Le lendemain de ce jour-là, soit le 12 juin, l'Association professionnelle des banques (APB) publiait une note dans laquelle elle confirmait que les autorités monétaires haïtiennes avaient sollicité de ses membres au début du mois de mai un prêt de courte durée en vue d'éponger les arriérés dus à la BID. Et, la note poursuit ainsi: «A la suite de cette requête, plusieurs banques commerciales ont manifesté leur intérêt à participer à ce financement, moyennant certaines conditions et garanties préalables. L'une des conditions requises est l'autorisation formelle et irrévocable du gouvernement haïtien à la BID de rembourser directement aux banques commerciales concernées le montant du prêt à partir de la première tranche de décaissement du prêt d'investissement sectoriel.» Ainsi l'Etat haïtien, dans l'espoir de voir débloquer les fonds par la BID, s'apprêterait à s'engager alors que rien ne garantit qu'effectivement la BID procédera au déblocage des fonds. Une éventualité d'autant plus douteuse que d'après la «communauté internationale» le retrait de l'embargo économique ne peut prendre effet qu'après constat de l'application de la résolution 822 de l'OEA par le gouvernement haïtien.
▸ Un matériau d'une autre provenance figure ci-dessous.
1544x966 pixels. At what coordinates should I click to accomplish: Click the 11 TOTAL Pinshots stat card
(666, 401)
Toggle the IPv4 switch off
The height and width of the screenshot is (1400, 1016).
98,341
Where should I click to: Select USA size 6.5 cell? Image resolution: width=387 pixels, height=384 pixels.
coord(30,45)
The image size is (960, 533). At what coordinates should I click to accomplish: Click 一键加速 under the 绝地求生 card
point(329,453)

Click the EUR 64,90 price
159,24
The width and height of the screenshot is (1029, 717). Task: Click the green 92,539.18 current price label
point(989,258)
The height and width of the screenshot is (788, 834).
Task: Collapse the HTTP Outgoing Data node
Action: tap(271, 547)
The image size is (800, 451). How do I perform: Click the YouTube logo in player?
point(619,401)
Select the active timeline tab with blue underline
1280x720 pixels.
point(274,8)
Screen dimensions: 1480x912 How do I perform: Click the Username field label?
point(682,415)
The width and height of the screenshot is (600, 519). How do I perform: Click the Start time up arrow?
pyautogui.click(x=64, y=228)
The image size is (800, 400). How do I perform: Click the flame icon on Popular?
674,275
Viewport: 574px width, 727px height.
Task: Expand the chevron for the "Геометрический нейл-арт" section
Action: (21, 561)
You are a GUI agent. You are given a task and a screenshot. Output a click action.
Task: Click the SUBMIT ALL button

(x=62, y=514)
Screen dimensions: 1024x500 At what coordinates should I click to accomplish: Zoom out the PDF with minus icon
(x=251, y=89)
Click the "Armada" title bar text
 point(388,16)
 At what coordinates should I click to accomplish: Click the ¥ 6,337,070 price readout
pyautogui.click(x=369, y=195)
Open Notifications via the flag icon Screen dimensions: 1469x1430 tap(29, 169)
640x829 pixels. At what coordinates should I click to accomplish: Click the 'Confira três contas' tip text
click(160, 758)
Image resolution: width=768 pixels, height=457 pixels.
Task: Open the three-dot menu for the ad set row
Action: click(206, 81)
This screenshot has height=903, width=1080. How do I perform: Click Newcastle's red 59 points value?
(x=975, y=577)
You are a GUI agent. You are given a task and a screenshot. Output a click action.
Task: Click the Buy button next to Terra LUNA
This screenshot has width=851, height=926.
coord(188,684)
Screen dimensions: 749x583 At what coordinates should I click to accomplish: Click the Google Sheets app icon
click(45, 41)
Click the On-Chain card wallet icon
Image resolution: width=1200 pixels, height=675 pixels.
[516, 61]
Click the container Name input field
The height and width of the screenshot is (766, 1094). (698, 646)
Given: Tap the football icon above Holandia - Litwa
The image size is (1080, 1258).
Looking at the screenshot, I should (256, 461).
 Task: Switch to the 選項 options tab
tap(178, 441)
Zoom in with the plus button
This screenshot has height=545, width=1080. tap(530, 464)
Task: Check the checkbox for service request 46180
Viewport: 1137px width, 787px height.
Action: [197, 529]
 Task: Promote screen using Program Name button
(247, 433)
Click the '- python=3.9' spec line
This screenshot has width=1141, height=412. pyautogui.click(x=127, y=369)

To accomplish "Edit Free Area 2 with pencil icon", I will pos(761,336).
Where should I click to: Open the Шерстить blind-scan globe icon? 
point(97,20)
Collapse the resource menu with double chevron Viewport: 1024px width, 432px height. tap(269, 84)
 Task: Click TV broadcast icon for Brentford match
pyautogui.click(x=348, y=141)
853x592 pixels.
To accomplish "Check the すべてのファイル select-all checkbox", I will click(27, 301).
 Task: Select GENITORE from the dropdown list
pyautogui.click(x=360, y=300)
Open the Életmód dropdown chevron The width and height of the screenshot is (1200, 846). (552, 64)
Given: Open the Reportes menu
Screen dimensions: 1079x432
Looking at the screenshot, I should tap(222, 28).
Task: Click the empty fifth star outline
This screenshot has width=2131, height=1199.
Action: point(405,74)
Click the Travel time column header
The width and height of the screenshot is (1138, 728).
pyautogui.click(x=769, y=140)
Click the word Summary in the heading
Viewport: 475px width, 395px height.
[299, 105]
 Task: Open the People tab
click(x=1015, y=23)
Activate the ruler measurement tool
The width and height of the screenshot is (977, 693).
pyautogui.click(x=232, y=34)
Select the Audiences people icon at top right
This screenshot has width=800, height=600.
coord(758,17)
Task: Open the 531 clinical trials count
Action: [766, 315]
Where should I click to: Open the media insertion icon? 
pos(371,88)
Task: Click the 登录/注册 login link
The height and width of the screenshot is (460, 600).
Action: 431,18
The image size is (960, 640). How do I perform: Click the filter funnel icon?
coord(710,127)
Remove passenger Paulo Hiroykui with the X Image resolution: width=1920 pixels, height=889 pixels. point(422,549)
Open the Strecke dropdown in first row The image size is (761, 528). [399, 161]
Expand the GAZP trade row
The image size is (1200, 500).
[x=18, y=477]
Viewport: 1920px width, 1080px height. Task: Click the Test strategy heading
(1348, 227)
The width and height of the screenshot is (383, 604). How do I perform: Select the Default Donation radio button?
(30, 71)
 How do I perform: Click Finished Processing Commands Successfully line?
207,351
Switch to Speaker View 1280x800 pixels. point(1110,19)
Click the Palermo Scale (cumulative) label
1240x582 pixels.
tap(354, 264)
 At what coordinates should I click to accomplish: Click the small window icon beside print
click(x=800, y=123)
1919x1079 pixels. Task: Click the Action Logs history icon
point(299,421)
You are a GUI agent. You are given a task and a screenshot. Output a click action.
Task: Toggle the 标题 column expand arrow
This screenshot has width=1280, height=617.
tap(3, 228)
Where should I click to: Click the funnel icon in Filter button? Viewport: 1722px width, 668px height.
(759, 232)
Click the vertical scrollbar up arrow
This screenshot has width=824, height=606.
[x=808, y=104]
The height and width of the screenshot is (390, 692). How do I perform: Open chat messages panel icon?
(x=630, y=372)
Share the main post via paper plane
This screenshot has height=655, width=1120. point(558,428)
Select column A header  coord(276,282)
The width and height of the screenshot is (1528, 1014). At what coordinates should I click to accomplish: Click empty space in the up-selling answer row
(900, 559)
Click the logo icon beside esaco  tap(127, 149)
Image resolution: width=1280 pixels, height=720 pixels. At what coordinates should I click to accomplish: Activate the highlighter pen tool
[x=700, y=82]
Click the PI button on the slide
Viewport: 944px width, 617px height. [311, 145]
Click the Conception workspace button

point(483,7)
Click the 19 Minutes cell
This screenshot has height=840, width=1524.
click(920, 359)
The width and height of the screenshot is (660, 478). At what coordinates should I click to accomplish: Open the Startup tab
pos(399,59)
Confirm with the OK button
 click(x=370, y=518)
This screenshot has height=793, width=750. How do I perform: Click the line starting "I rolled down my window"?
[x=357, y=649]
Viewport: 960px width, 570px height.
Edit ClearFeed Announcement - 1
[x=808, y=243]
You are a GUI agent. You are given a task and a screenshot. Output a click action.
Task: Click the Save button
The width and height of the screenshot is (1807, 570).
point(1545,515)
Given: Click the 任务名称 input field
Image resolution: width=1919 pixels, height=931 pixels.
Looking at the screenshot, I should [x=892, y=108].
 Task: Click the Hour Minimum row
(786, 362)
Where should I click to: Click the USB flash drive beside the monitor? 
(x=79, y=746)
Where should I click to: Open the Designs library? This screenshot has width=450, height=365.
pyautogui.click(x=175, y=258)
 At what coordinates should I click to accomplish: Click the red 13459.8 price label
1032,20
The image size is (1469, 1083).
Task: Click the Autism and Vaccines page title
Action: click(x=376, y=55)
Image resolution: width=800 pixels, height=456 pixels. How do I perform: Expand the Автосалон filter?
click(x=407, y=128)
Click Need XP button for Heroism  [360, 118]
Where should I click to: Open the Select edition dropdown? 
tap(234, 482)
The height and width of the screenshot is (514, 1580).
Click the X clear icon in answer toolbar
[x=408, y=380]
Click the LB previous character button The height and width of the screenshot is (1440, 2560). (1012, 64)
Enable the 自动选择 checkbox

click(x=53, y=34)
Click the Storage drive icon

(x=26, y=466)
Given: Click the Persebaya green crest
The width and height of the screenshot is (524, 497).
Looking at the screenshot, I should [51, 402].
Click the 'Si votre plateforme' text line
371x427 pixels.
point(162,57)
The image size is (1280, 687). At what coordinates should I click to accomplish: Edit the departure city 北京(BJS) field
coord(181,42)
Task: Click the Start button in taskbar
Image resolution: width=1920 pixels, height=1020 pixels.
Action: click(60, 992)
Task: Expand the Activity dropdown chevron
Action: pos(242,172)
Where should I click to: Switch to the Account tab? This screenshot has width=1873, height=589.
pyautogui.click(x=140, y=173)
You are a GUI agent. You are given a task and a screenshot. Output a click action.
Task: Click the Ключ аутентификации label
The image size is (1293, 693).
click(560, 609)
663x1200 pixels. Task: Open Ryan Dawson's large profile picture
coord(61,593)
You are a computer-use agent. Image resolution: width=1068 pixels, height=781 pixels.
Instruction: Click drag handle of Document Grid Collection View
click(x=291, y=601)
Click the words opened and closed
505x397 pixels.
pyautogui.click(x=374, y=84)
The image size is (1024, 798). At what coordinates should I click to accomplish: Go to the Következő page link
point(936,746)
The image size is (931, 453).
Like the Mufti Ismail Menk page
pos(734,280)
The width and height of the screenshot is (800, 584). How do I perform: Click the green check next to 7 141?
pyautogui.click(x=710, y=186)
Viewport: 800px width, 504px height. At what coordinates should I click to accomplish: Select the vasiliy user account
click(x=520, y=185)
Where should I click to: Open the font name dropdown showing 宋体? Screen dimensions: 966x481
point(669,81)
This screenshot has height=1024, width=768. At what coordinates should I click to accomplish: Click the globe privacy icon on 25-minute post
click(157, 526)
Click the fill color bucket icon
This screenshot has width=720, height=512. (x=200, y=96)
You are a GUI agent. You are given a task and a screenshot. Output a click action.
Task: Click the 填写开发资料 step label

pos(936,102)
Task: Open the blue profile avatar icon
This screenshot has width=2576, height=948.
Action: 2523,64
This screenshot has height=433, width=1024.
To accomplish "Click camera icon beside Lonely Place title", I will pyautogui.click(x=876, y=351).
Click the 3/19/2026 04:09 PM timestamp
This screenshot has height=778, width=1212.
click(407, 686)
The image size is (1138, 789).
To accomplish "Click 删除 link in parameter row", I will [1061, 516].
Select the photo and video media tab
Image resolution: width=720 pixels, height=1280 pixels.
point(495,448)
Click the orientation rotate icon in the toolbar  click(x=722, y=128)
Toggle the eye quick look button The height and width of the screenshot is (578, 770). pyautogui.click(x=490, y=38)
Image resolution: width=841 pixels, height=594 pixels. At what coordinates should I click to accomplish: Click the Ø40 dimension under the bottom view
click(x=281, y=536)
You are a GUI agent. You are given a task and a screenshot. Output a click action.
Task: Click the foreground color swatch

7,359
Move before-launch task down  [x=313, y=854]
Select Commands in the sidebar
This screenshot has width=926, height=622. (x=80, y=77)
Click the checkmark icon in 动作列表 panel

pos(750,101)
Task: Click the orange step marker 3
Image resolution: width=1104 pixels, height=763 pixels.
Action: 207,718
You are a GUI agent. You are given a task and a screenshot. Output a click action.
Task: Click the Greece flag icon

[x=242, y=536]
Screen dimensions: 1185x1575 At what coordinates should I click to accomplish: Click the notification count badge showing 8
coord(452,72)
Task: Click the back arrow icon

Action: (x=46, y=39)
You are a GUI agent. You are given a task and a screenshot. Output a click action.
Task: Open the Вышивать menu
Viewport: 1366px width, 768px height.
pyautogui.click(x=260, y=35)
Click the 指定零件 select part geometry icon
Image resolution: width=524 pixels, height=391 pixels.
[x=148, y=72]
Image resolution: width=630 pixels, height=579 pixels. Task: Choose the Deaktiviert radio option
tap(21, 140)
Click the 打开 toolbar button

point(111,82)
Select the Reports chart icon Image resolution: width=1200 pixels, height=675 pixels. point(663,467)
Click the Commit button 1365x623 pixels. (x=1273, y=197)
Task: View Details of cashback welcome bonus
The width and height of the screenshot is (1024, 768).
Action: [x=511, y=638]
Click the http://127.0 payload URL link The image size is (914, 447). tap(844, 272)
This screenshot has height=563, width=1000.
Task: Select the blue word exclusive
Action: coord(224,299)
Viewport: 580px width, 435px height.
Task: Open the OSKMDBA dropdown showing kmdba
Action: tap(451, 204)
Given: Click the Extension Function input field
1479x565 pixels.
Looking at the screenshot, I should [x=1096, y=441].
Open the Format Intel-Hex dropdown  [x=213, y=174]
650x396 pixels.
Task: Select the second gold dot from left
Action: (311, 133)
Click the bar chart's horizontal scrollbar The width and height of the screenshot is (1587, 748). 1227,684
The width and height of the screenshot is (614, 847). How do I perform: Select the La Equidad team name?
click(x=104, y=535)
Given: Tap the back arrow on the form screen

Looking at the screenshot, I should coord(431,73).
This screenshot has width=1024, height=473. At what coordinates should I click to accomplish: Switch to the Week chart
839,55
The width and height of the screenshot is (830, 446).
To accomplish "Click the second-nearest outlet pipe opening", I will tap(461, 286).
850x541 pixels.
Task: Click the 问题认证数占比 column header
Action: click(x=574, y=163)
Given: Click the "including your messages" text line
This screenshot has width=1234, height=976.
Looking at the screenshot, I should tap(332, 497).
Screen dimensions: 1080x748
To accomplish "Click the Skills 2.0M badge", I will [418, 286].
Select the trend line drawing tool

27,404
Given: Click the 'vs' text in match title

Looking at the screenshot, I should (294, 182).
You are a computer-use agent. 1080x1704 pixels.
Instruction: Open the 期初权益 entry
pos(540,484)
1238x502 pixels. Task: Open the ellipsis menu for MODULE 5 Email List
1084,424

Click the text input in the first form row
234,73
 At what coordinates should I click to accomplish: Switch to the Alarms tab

Donc il n'est pas certain que la BID pourra décaisser les fonds alloués au pays, car c'est justement cette «communauté internationale» qui est juge et partie pour décider si le gouvernement haïtien a appliqué ladite résolution. Résultat tout à fait prévisible: d'une part le gouvernement contracte un emprunt de 30 millions auprès des banques commerciales, montant correspondant à ses arriérés qu'il verse à la BID qui, à son tour ne débloque point les fonds. Voilà donc le gouvernement pris cette fois en outre avec des prêts commerciaux garantis, qu'il ne peut payer aux banques créancières, mais qui en sont quittes cependant pour en tirer de juteux intérêts au taux courant.
Pour terminer, disons que cette transaction, si elle devait se faire, entraînera le Trésor public dans un gouffre encore plus profond, situation que recherche certainement la «communauté internationale» pour acculer le régime Lavalas de tous côtés et le renverser par la force des choses.
Les autorités gouvernementales sont-elles si naïves au point de ne pas saisir le fait que les Etats-Unis, instigateurs de la «crise », tiennent sous leur coupe les Institutions financières internationales et que celles-ci ne peuvent agir autrement que sous leurs ordres? Croient-elles vraiment que le décaissement de ces fonds de la BID ne seraient qu'une question technique relative aux arriérés en question?
Cependant, pourrait-on dire, pourquoi ne pas prendre le risque? C'est inutile. La BID aura peut-être beau jeu de dire d'un côté que c'est à défaut de payer les intérêts que l'État haïtien se voit refuser le déblocage des fonds; et de l'autre côté les tuteurs de la BID pourront toujours lui dicter de ne pas les décaisser en vertu toujours de la fameuse résolution 822, advenant même le paiement des arriérés en question! D'une façon ou d'une autre, c'est un couteau à deux tranchants; et le jeu (le risque) n'en vaut pas la chandelle.
Le gouvernement haïtien n'a le choix que de compter sur ses propres forces pour ne pas se laisser acculer sur un autre plan, ce qui ne ferait que réduire davantage les maigres ressources dont il dispose pour résister. Pourquoi pas un moratoire sur la dette pour permettre au pays que l'on qualifie sans cesse de «pays le plus pauvre de l'hémisphère» de pouvoir perdre cette peu enviable singularité?